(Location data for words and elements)
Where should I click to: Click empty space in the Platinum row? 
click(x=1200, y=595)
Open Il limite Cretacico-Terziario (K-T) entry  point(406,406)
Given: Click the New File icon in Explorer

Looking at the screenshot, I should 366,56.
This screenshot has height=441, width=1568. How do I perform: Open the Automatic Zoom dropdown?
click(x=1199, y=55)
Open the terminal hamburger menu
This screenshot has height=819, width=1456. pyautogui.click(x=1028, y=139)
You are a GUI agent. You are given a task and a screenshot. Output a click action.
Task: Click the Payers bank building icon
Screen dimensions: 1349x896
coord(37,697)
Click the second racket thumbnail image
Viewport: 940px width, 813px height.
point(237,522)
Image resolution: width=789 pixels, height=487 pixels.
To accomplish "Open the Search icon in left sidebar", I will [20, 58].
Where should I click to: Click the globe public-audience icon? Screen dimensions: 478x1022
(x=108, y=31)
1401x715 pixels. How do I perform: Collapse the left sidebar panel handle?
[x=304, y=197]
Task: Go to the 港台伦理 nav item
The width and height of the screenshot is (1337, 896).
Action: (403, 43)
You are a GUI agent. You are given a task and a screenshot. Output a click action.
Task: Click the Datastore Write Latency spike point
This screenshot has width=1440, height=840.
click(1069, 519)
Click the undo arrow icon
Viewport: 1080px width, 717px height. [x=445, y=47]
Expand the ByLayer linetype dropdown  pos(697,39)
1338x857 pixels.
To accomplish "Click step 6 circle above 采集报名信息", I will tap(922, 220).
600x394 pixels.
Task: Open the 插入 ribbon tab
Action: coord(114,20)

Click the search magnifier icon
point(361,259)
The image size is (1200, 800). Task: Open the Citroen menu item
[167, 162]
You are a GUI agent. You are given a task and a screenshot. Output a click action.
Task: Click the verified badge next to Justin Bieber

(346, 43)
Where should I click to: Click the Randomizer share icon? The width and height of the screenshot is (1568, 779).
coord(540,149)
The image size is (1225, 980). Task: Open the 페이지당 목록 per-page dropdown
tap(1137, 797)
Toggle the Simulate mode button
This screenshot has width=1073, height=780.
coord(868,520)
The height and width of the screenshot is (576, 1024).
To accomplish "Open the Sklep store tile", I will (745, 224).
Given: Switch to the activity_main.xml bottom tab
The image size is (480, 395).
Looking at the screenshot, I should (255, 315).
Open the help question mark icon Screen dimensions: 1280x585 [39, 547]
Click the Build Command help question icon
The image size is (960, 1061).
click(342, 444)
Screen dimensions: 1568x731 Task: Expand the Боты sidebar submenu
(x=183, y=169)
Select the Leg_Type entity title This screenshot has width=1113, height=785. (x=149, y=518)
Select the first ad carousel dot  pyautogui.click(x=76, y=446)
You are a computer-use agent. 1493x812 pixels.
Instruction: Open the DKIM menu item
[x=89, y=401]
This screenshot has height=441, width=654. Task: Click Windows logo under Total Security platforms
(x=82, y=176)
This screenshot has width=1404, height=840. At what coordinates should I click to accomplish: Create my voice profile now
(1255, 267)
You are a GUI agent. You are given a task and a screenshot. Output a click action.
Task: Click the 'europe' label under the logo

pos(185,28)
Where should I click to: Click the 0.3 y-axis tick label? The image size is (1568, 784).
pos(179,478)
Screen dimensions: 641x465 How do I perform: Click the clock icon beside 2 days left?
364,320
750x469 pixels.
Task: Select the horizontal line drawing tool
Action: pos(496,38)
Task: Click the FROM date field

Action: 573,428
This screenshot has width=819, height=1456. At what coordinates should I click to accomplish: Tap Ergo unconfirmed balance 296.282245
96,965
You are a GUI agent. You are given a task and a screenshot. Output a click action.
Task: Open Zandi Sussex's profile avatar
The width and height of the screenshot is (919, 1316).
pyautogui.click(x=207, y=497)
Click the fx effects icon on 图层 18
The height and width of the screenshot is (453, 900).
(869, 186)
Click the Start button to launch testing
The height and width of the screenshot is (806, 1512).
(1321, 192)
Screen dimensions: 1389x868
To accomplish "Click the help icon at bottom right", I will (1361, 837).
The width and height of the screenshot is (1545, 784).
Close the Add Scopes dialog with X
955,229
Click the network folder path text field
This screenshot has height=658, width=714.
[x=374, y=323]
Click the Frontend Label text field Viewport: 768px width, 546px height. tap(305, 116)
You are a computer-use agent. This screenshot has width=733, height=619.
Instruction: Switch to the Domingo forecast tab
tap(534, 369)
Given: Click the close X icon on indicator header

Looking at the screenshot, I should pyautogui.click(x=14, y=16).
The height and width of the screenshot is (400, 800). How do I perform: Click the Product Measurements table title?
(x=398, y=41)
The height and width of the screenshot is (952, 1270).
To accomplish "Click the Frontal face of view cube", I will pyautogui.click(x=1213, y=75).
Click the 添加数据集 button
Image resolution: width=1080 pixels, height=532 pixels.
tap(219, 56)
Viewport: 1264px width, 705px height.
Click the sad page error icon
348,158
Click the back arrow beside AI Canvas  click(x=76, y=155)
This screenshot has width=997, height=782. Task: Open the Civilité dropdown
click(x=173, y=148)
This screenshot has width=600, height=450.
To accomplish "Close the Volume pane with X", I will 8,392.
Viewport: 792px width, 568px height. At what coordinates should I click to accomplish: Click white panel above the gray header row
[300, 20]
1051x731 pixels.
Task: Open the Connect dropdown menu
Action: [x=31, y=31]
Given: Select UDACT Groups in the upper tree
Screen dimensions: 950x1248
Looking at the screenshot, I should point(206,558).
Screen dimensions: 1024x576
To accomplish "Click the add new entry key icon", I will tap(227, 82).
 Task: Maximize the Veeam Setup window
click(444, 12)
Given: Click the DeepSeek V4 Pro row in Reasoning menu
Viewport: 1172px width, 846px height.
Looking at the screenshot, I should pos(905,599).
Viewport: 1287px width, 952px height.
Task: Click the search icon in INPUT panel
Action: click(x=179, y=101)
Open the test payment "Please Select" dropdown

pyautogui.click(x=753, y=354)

WORK TO COMPLETE – Please count how many lines of the entries above contain the string "Viewport", and reply with that number alone.

ANSWER IN FULL – 7